Assignment:
Filter the records down to the lines that hold the word "will", and copy each of those lines.

Input material:
________________________
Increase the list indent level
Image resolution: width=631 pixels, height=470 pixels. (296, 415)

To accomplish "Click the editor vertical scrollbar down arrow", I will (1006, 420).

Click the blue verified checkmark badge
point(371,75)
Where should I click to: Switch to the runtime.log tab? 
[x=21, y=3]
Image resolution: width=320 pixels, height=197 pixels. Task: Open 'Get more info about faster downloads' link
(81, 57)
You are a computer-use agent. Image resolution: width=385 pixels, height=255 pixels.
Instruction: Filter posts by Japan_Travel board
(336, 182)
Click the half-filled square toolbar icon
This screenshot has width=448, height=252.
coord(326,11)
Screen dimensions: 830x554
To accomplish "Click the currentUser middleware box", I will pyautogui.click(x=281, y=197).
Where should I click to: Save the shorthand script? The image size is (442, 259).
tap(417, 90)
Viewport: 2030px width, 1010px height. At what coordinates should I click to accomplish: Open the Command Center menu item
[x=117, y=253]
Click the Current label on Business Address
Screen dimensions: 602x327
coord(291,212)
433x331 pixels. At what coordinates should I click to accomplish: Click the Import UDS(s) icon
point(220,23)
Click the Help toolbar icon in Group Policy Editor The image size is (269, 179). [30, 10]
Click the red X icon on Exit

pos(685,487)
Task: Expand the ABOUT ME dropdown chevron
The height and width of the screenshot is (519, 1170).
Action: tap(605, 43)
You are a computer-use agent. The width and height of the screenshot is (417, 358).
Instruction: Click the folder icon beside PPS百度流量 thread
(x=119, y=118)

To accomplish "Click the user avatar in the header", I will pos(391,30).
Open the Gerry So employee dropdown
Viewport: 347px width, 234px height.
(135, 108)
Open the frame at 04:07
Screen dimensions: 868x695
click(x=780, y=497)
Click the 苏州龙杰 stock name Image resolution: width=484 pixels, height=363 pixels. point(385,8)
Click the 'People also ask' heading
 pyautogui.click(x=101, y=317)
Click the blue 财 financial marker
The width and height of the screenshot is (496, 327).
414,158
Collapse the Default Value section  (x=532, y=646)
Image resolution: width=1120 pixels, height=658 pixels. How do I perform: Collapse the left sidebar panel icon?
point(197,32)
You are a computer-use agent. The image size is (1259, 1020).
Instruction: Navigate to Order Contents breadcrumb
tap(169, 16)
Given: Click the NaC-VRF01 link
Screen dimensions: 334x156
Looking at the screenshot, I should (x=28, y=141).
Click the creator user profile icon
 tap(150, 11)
________________________
Answer section:
To accomplish "Click the editor vertical scrollbar down arrow", I will (1006, 420).
To accomplish "Click the currentUser middleware box", I will pyautogui.click(x=281, y=197).
To accomplish "Click the user avatar in the header", I will pos(391,30).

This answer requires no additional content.